Holly wavered a little on her borrowed heels—she still hadn’t returned them to Marveen—and felt faint. “What is this all about?” she said. “When did you do this? I thought you both had sleepovers.”
Marshall started in. “We said we did, but instead we went to the park with my friend Brian, and he had his dad’s handsaw—”
“And,” Connor interjected, “we brought work gloves, so it was completely safe.”
Marshall continued: “And we went way back into the forested part—you know, behind the dugout on the baseball field—and we found this perfect tree and cut it down and brought it home. We’re not completely done with the decorations, but it’s getting there.”
Holly dropped to the couch and put her hands in front of her face. She knew she should tell them that chopping down a tree on public property was a criminal offense, but she couldn’t. An avalanche of affection for her children swept her into a place of overwhelming gratitude.
“Boys, this is the nicest present anyone has ever given me,” she said, tears running down. “C’mere, you two.”
The boys sat down, one on each side of her, and she pulled each one toward her, alternately kissing them on the top of the head.
“Okay, Mom, jeez,” Connor said, pulling out of her grasp, though Holly could see that he was pleased with her reaction.
“We know it’s been hard lately,” Marshall said.

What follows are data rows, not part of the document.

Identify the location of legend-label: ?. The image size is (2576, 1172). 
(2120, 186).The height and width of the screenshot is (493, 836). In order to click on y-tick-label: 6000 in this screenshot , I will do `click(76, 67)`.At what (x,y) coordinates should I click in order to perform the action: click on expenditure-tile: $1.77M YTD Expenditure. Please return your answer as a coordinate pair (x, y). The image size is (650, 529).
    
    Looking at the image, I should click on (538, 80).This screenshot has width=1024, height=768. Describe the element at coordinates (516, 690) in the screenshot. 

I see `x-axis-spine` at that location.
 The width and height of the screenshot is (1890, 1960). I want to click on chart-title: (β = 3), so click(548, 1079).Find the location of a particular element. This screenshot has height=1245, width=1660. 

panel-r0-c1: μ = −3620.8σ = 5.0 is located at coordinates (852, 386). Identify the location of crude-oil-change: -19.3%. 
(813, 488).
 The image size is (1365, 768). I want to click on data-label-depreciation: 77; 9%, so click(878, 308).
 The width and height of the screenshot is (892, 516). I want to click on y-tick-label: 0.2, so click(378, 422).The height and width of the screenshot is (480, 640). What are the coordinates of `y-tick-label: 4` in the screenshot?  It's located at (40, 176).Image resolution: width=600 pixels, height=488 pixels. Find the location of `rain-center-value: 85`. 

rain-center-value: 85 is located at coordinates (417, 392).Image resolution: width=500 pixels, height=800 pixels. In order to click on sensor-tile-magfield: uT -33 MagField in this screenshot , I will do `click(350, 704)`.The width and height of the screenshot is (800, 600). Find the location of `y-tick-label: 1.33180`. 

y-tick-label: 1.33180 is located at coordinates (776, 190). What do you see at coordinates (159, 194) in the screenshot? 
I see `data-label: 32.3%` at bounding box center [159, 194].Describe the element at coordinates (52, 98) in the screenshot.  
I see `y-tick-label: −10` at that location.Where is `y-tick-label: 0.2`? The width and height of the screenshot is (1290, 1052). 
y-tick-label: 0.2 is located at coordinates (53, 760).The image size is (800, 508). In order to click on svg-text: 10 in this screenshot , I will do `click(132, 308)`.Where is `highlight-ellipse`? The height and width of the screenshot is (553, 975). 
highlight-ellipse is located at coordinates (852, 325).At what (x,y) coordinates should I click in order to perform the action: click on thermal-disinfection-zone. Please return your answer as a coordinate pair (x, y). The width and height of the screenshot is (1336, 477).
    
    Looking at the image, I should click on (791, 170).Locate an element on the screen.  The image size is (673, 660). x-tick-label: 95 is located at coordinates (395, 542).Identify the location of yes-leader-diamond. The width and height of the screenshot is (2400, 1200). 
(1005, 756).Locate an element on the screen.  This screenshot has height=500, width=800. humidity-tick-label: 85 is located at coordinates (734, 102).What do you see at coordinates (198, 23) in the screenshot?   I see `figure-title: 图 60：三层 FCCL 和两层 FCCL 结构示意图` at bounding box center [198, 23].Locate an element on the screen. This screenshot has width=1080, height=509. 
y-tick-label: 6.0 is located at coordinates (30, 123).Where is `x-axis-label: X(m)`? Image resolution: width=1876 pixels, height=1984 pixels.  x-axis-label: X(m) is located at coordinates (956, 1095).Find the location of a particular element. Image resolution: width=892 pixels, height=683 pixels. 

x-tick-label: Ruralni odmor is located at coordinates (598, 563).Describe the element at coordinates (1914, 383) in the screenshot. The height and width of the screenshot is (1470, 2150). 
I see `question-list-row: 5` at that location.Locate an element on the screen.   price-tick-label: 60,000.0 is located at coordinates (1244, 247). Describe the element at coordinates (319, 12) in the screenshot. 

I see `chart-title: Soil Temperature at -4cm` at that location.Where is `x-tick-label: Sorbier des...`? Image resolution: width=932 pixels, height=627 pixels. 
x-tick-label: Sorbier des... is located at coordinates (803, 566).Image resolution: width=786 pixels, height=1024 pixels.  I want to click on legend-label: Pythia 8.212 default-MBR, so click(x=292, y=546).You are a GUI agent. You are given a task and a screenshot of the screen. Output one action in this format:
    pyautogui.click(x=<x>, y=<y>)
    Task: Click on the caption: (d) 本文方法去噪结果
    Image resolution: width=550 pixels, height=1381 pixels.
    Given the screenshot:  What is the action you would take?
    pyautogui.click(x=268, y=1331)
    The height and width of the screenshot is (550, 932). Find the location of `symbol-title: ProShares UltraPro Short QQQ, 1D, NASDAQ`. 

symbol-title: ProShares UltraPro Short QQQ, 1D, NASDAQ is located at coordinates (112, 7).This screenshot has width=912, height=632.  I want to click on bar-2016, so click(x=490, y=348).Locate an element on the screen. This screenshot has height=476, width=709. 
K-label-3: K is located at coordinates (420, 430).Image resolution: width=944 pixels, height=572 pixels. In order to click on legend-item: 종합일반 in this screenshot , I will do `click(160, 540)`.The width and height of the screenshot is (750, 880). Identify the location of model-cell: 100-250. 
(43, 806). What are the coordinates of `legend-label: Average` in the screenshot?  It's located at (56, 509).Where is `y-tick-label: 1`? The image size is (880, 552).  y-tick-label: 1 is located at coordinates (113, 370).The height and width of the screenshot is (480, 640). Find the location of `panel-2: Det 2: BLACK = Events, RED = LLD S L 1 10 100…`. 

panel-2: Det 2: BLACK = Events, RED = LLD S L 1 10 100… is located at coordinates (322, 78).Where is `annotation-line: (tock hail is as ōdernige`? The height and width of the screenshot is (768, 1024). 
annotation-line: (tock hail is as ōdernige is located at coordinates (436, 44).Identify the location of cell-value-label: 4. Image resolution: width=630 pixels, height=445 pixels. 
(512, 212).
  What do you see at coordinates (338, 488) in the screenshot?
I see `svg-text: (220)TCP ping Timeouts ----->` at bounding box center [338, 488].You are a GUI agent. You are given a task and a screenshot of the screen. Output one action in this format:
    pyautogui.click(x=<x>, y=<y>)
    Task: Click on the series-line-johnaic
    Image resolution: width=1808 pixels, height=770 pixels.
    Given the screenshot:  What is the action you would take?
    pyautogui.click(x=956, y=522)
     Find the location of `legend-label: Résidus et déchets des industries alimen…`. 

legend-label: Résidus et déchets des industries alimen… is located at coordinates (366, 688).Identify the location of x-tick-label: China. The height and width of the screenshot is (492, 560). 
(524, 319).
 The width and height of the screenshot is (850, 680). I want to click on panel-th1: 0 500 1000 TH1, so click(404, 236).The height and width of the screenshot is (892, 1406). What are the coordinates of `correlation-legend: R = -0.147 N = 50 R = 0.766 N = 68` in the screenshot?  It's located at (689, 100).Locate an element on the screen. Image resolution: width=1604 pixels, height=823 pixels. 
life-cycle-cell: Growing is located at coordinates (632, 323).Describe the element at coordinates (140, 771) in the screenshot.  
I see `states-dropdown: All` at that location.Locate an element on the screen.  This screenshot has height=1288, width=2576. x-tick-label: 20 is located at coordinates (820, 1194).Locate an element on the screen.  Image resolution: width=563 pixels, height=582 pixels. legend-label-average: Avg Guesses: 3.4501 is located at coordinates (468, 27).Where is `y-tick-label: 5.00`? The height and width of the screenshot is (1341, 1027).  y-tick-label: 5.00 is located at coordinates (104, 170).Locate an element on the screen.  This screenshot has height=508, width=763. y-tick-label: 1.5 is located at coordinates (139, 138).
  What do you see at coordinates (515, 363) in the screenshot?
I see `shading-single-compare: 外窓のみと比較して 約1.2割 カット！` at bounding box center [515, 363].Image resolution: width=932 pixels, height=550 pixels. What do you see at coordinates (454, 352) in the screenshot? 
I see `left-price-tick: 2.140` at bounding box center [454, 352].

Of course they knew, she thought. She tried to hide it, but they were old enough to see her stress when the bills arrived. “We wanted to help out.”
“You did,” Holly said, wiping her face with a tissue. “So much more than you know.”
CHAPTER 24
Holly put in a few early hours at the newspaper so that she could accompany Vivian to the gold store. When she arrived at Vivian’s, she had to walk half a block because of all the cars and vans near Vivian’s house. Inside, she was greeted by Vivian’s medical team and a half dozen of her volunteers, all of them running into each other in the suffocating space of Vivian’s living room.